▶ _Requirement_
Print each of the entries below word for word, omitting the pictures.

····················

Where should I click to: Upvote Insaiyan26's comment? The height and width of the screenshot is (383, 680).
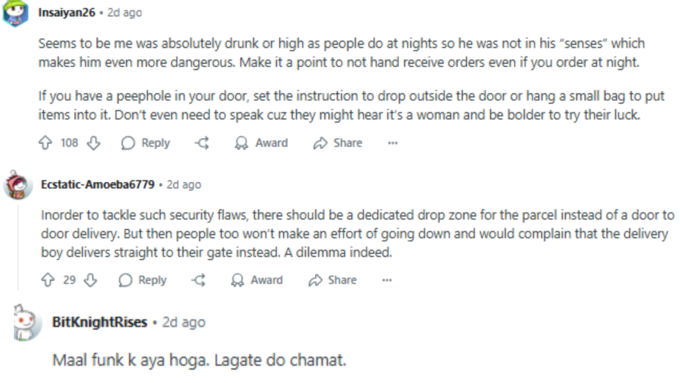pos(46,143)
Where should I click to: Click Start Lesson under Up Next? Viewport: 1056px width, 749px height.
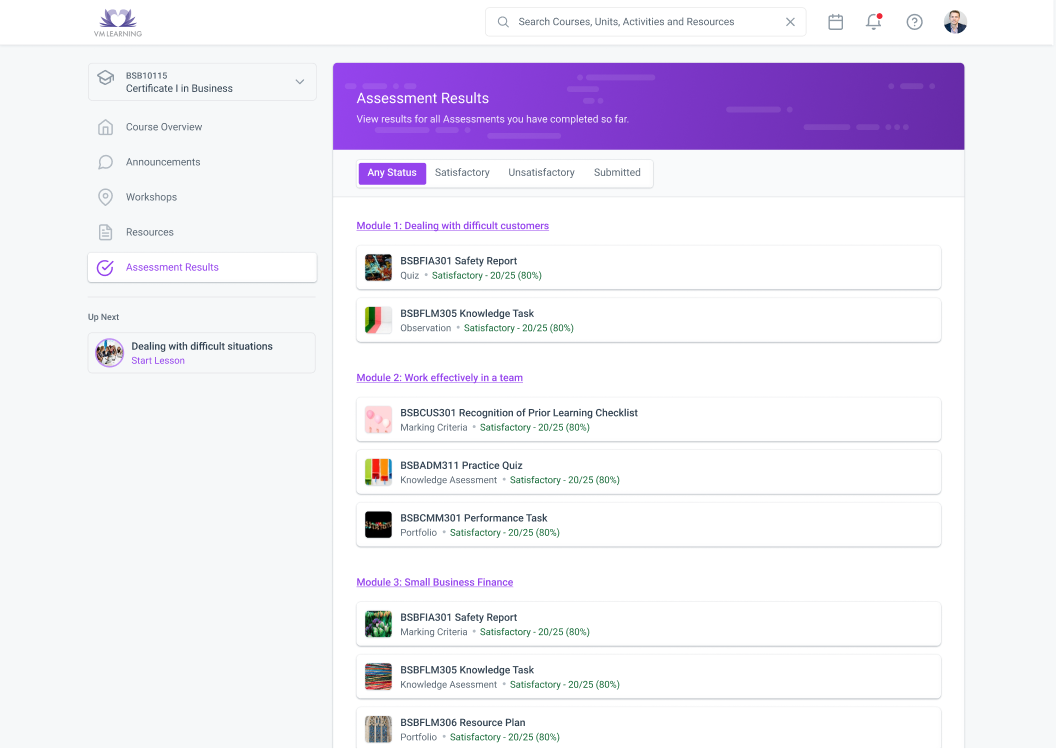157,360
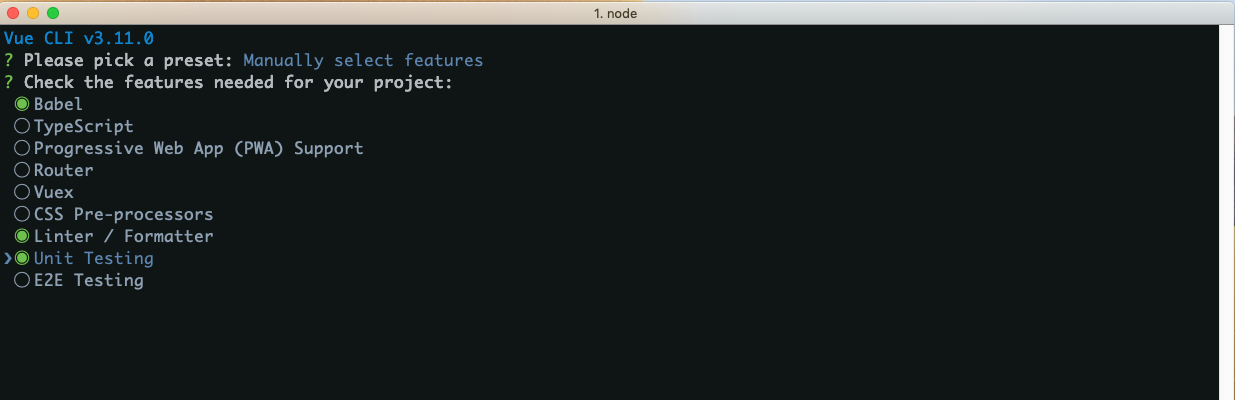Check the Router feature circle
This screenshot has width=1235, height=400.
click(22, 170)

····················

▶ _Complete response_
Where should I click to: Upvote Insaiyan26's comment? The height and width of the screenshot is (383, 680).
pos(46,143)
Where should I click to: Click Start Lesson under Up Next? Viewport: 1056px width, 749px height.
157,360
Check the Router feature circle
This screenshot has width=1235, height=400.
click(22, 170)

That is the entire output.